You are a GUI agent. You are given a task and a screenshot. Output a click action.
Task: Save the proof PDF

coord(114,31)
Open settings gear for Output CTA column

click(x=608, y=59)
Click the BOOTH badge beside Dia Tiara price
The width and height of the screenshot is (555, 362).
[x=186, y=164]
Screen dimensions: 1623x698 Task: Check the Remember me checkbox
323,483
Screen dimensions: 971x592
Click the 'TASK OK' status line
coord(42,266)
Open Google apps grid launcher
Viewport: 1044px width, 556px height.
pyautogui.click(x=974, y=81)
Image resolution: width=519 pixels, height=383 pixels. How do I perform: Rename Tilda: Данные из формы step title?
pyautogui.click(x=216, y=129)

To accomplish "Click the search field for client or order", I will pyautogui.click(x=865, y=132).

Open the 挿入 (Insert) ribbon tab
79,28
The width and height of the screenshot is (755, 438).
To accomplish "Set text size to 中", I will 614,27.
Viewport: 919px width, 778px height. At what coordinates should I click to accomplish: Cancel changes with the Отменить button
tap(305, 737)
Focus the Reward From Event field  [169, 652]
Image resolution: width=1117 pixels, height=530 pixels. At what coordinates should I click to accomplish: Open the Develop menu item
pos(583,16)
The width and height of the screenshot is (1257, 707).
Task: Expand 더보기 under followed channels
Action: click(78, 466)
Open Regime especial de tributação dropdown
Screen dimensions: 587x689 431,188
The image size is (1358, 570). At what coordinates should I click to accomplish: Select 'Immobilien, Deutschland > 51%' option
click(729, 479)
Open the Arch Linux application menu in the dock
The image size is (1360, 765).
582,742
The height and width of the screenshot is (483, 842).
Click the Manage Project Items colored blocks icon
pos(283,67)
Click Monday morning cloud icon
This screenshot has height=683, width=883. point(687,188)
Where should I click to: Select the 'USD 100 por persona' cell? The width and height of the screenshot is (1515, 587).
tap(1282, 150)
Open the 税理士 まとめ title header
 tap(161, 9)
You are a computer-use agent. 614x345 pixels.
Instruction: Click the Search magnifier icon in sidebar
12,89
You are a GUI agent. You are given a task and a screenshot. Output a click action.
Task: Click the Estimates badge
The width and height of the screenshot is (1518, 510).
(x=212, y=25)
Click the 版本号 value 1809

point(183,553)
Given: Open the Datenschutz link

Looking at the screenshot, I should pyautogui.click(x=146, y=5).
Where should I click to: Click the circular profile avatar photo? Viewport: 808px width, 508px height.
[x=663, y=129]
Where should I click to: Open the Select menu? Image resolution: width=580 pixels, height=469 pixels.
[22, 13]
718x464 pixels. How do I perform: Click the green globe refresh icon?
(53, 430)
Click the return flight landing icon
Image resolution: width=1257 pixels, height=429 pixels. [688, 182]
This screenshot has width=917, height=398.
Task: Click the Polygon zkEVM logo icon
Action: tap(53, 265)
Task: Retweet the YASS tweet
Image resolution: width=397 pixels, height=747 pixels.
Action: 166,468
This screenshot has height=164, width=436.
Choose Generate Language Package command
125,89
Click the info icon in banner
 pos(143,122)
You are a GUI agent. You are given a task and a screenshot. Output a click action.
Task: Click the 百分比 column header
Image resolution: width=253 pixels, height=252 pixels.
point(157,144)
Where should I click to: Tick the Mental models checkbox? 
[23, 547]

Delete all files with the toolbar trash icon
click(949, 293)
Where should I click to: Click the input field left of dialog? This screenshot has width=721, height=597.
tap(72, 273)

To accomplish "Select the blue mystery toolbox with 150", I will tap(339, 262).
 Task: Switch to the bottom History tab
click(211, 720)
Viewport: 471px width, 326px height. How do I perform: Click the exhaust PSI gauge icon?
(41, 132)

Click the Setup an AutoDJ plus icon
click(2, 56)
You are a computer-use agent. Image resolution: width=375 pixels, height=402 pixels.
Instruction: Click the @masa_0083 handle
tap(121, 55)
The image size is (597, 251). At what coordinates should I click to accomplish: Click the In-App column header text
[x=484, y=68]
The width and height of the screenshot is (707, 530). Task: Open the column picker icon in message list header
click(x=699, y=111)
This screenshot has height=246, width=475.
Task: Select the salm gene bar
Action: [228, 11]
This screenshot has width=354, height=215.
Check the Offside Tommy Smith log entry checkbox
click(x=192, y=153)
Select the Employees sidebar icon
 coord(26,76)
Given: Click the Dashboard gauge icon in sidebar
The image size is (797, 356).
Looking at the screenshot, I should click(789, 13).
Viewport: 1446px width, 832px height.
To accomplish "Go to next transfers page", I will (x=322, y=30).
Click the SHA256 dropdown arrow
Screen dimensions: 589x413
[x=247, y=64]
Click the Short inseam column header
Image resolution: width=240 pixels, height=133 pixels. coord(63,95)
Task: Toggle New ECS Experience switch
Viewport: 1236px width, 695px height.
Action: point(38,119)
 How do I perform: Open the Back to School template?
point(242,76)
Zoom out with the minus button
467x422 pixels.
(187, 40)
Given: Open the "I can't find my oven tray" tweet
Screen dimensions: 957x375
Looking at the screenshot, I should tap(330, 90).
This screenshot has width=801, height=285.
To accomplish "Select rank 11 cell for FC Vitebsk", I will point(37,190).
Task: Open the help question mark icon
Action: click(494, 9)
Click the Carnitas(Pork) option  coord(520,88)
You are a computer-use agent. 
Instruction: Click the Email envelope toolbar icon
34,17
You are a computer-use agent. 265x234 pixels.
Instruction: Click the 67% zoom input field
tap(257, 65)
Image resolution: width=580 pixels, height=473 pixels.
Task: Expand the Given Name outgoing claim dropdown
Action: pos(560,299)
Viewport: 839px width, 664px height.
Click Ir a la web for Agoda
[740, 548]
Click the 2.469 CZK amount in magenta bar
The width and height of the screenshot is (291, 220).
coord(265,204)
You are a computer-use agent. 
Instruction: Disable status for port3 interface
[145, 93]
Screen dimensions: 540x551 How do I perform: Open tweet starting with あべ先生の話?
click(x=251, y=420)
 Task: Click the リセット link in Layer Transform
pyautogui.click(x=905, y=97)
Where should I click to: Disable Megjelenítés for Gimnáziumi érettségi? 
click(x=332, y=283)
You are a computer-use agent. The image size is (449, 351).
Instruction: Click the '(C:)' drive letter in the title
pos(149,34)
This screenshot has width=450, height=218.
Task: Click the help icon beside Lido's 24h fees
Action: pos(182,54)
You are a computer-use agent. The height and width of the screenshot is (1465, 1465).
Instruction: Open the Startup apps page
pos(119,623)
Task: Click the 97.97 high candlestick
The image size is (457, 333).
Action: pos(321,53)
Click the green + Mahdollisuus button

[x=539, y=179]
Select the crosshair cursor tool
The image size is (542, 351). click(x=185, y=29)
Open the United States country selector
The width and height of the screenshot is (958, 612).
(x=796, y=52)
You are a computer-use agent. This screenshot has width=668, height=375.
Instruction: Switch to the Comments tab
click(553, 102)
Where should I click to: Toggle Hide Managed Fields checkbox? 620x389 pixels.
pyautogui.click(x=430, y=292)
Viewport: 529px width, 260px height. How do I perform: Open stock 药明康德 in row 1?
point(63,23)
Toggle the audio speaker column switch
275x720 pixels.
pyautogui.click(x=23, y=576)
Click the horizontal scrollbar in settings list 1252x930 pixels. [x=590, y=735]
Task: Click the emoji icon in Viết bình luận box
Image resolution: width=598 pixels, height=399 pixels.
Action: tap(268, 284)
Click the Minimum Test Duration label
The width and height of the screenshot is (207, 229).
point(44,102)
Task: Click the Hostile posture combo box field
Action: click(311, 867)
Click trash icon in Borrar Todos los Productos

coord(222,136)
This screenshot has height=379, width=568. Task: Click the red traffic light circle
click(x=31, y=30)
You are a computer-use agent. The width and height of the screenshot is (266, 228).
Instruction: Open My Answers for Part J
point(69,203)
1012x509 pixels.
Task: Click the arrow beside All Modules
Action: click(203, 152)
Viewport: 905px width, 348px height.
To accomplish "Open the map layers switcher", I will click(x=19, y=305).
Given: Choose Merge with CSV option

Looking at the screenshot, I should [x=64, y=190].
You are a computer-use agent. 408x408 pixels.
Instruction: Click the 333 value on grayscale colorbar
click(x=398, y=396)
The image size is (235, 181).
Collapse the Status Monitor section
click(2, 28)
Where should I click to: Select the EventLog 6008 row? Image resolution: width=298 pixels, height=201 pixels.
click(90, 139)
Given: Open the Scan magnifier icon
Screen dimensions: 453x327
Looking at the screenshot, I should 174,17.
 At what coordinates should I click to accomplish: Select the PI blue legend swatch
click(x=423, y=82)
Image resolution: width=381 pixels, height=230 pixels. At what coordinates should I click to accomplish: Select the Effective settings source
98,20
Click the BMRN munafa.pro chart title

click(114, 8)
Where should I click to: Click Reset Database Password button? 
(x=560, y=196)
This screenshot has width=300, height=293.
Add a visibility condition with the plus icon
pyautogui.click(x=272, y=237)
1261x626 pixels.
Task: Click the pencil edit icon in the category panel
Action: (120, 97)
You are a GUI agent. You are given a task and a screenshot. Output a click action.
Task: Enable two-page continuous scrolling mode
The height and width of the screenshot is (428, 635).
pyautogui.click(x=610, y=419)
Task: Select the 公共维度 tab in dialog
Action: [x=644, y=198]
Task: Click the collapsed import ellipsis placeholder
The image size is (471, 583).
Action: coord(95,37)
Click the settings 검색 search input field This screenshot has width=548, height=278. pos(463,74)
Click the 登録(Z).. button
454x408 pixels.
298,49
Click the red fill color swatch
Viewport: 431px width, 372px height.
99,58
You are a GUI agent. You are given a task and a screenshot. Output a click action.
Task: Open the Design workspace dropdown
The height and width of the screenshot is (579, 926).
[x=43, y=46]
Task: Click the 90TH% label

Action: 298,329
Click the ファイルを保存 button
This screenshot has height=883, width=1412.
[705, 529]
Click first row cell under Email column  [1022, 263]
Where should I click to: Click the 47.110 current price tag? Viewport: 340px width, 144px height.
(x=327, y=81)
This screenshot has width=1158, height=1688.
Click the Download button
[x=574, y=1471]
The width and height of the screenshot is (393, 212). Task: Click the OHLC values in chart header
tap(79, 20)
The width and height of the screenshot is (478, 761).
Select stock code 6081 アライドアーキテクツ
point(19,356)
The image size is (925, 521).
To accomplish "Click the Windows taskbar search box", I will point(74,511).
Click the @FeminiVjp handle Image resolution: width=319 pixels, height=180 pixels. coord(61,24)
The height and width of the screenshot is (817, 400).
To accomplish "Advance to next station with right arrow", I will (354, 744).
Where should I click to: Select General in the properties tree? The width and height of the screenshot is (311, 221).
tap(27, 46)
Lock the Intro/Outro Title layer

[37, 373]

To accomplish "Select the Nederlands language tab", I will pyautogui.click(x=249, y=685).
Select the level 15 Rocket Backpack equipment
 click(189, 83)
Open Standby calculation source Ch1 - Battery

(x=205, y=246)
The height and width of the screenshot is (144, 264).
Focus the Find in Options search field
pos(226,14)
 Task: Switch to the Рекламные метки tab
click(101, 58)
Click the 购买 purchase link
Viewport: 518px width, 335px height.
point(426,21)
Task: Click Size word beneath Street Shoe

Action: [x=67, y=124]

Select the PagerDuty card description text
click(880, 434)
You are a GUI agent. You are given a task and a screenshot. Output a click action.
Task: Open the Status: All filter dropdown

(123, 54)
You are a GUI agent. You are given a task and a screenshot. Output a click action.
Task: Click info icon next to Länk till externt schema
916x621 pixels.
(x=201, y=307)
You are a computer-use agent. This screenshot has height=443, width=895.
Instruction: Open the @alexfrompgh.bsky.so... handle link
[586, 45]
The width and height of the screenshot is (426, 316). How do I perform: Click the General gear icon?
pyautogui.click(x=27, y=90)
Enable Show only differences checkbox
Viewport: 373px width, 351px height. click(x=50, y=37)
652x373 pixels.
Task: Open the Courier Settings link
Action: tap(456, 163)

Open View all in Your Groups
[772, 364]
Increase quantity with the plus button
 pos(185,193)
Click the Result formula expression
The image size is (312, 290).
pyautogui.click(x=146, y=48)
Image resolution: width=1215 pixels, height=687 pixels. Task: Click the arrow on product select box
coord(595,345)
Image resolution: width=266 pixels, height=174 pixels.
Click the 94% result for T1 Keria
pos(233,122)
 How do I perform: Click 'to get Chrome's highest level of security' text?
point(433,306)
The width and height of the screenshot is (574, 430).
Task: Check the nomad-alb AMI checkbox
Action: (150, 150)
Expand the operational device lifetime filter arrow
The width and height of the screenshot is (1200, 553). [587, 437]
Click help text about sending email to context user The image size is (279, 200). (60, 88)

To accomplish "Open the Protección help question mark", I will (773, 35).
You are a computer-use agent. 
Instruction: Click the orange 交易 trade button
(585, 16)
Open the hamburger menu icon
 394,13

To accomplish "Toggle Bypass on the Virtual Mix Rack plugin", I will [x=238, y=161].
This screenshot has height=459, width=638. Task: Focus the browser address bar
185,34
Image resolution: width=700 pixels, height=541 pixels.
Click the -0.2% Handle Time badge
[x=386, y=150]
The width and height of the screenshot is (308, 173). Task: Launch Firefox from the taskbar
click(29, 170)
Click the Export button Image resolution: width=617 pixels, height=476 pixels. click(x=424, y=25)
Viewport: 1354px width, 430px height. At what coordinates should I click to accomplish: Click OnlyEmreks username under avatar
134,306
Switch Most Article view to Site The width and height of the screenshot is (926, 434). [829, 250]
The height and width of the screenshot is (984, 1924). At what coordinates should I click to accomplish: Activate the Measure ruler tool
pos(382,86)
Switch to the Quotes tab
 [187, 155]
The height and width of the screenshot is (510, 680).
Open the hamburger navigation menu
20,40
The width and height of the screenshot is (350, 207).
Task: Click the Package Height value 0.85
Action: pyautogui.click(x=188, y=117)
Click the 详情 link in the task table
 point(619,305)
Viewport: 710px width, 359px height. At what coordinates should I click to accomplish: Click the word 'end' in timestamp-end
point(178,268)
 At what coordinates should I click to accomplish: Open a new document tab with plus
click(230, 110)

━━━━━━━━━━━━━━━━━━━━━━━━━━━━━━

## [Task to complete]
In the data above, find each line that has the word "next" and copy it out.

## [Output of the exercise]
To accomplish "Go to next transfers page", I will (x=322, y=30).
To accomplish "Advance to next station with right arrow", I will (354, 744).
Task: Click info icon next to Länk till externt schema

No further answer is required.